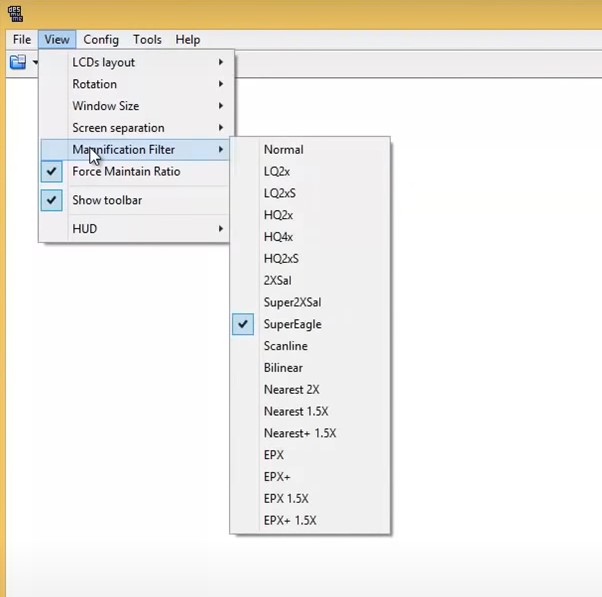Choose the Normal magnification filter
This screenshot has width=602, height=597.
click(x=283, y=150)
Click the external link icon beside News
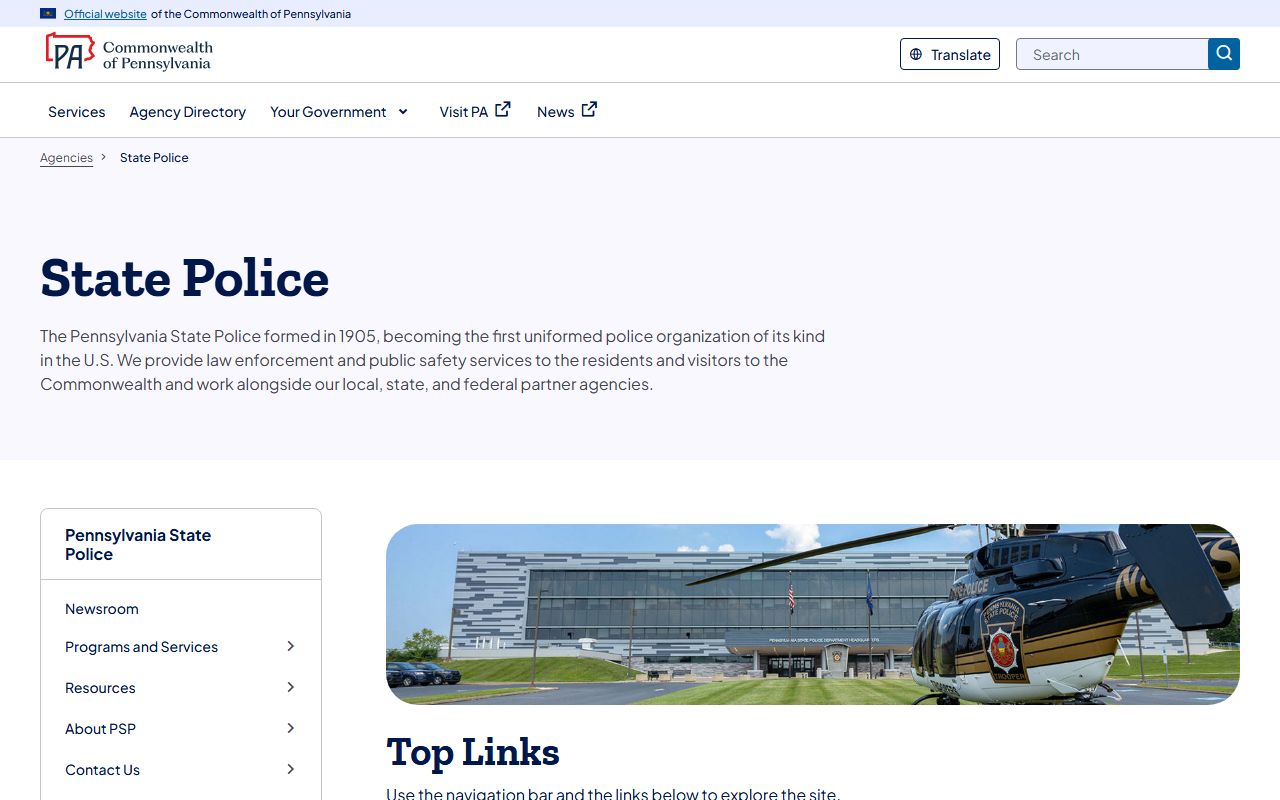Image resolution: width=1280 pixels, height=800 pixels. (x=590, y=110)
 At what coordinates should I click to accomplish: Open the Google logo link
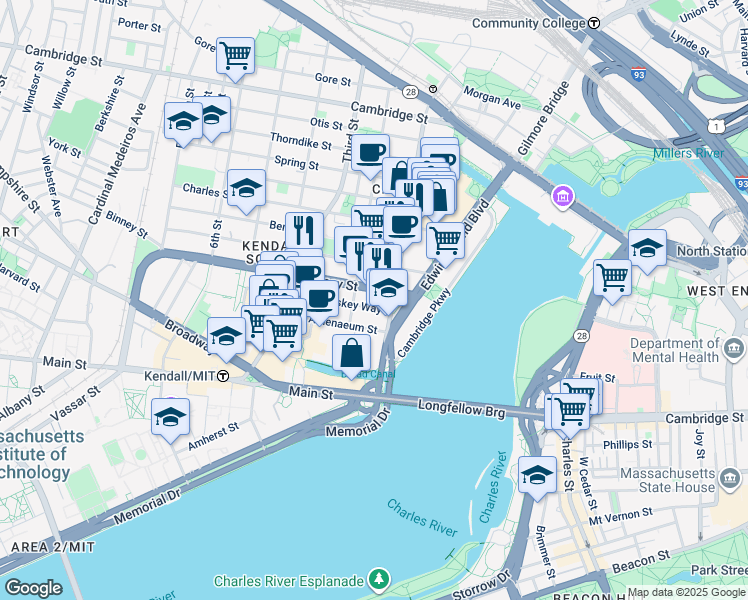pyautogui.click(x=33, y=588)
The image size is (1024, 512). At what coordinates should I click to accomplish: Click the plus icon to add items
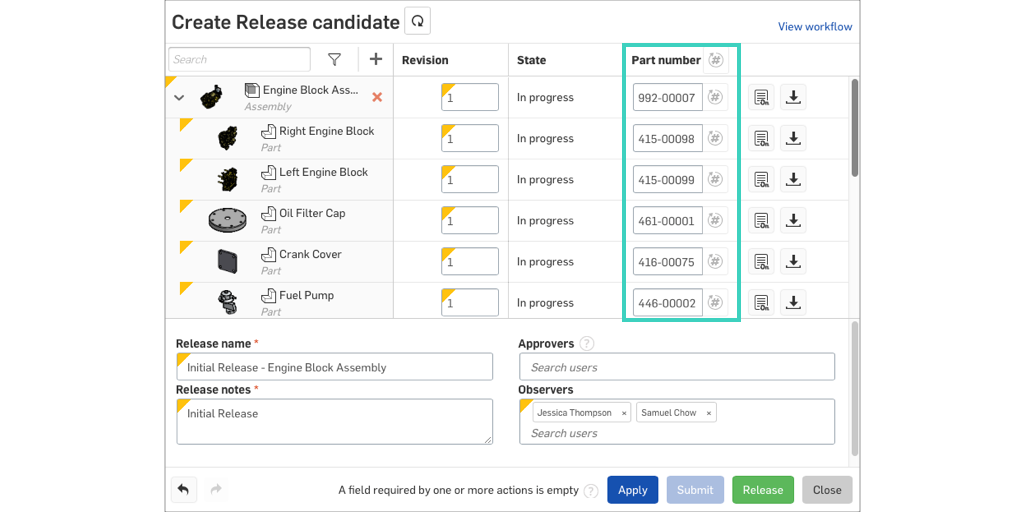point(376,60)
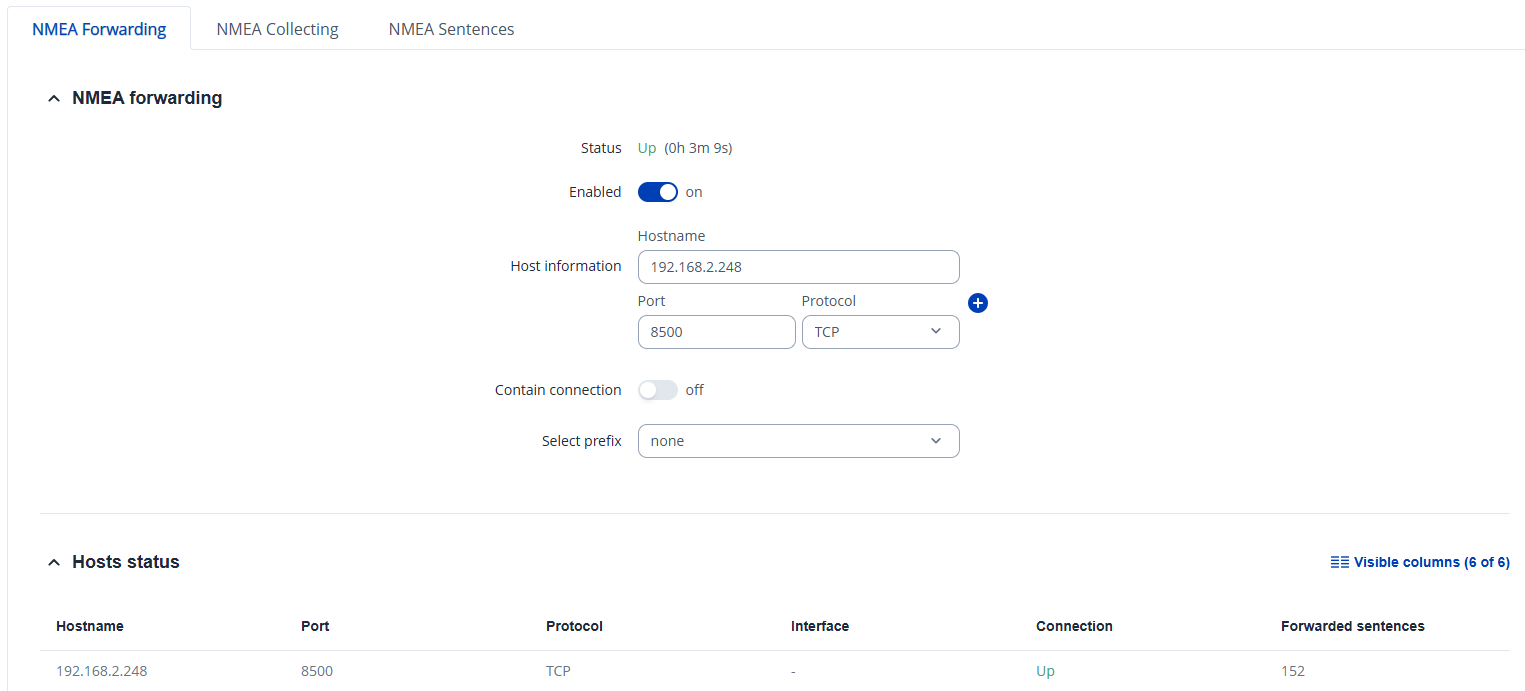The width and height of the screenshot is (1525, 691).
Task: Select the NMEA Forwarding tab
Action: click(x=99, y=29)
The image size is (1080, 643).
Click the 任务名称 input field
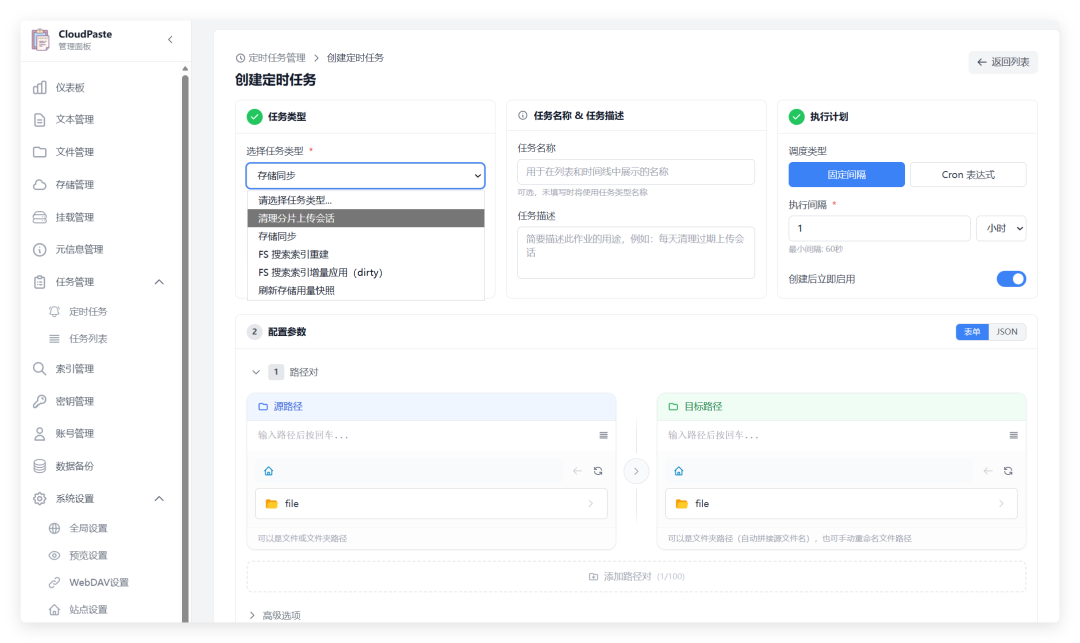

▬▬▬▬▬▬▬▬▬▬

> [PROBLEM REQUIREMENTS]: Reproduce nothing but the lines from the line containing "The image size is (1024, 512)." through the last line of the data above, exactly as written and without pictures.

> [ANSWER TO THIS PROBLEM]:
The image size is (1024, 512). At what coordinates should I click to accomplish: Click the plus icon to add items
point(376,60)
The width and height of the screenshot is (1525, 691).
Task: Select the NMEA Forwarding tab
Action: click(x=99, y=29)
The image size is (1080, 643).
Click the 任务名称 input field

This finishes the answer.